CAMERA’s letters in the February 2008 issue of Playboy address falsehoods and distortions in Jonathan Tasini’s one-sided, anti-Israel October 2007 Forum column. In an editor’s note appended to the letters, Playboy noted that CAMERA readers critiqued Tasini’s article with a “deluge” of complaints. The letters follow:
ANOTHER BRICK IN THE WALL
Tasini’s article attacking Israel is obviously one-sided. But perhaps less obvious are the inaccuracies and distortions on which his arguments rely. First, the author exaggerates the number of Palestinians held in administrative detention by 20 percent as compared with the most recent statistics published by the Israeli organization B’Tselem. He then leads readers to believe that B’Tselem claims all of these detainees are tortured by Israeli authorities, but B’Tselem makes no such assertion. And of course he gives no indication that administrative detention is legal under international law or that Israel relies on this procedure to protect its citizens from terrorism. Most outrageous, he slurs Israel—a vibrant democracy and the only country in the region in which Arabs and Jews not only vote but hold political office—as behaving like South Africa. In response to such a comparison, Benjamin Pogrund, a South African journalist who played a key role in the antiapartheid movement, has emphatically stated that applying the apartheid label to Israel “is at best ignorant and naive and at worst cynical and manipulative.”

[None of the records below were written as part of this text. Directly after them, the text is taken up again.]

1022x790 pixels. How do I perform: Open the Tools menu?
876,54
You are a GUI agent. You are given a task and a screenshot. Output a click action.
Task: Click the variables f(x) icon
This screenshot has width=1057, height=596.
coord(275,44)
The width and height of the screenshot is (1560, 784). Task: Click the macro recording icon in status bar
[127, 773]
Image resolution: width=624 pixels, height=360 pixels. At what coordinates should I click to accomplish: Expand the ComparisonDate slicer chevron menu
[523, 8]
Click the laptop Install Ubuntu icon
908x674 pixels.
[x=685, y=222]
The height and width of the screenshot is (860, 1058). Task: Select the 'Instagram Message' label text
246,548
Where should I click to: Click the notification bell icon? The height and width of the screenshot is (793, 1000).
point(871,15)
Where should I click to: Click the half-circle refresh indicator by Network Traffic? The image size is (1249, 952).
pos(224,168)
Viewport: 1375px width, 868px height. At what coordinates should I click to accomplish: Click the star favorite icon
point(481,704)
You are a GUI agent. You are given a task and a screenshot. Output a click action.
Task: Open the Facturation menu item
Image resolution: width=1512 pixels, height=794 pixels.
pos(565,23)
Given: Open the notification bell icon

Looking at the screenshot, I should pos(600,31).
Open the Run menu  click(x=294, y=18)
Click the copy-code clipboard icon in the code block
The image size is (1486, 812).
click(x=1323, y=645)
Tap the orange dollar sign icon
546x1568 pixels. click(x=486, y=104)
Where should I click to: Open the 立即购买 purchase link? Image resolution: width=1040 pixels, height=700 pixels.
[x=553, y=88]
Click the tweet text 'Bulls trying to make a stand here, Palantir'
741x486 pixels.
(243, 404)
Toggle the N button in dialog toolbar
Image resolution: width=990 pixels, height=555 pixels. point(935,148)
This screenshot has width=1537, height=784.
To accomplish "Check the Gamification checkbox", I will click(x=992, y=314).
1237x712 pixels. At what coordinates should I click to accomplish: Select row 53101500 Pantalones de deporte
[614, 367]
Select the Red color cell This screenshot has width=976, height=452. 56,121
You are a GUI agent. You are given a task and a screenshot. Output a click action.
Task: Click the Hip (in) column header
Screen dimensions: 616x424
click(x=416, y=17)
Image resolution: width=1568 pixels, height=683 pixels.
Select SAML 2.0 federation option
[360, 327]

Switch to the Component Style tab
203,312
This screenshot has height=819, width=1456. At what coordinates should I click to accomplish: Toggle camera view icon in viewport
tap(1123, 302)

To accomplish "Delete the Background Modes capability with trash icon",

Although I was one of Tasini’s most ardent defenders and supporters while he served as president of the National Writers Union, I must take issue with his assertion that criticism of Israeli policies is stifled in the U.S. I agree with him when he writes that “the Holocaust should not be used as a moral shield to suppress honest criticism of Israel.” But Israel is routinely criticized in American media, and sadly, much of this criticism is not fair, accurate or honest. For example, in his piece Tasini asserts that during its war with Hezbollah, Israel turned Lebanon into “rubble,” while in fact, most of the country—and most of Beirut—was left untouched by Israeli bombers. Is Tasini an anti-Semite for exaggerating like this? No. He’s just wrong.
Dexter van Zile
Ini and Van Zile work for the Committee for Accuracy in Middle East Reporting in America. That organization’s website, camera.org, denounced Tasini, leading to a deluge of complaints sent to our offices.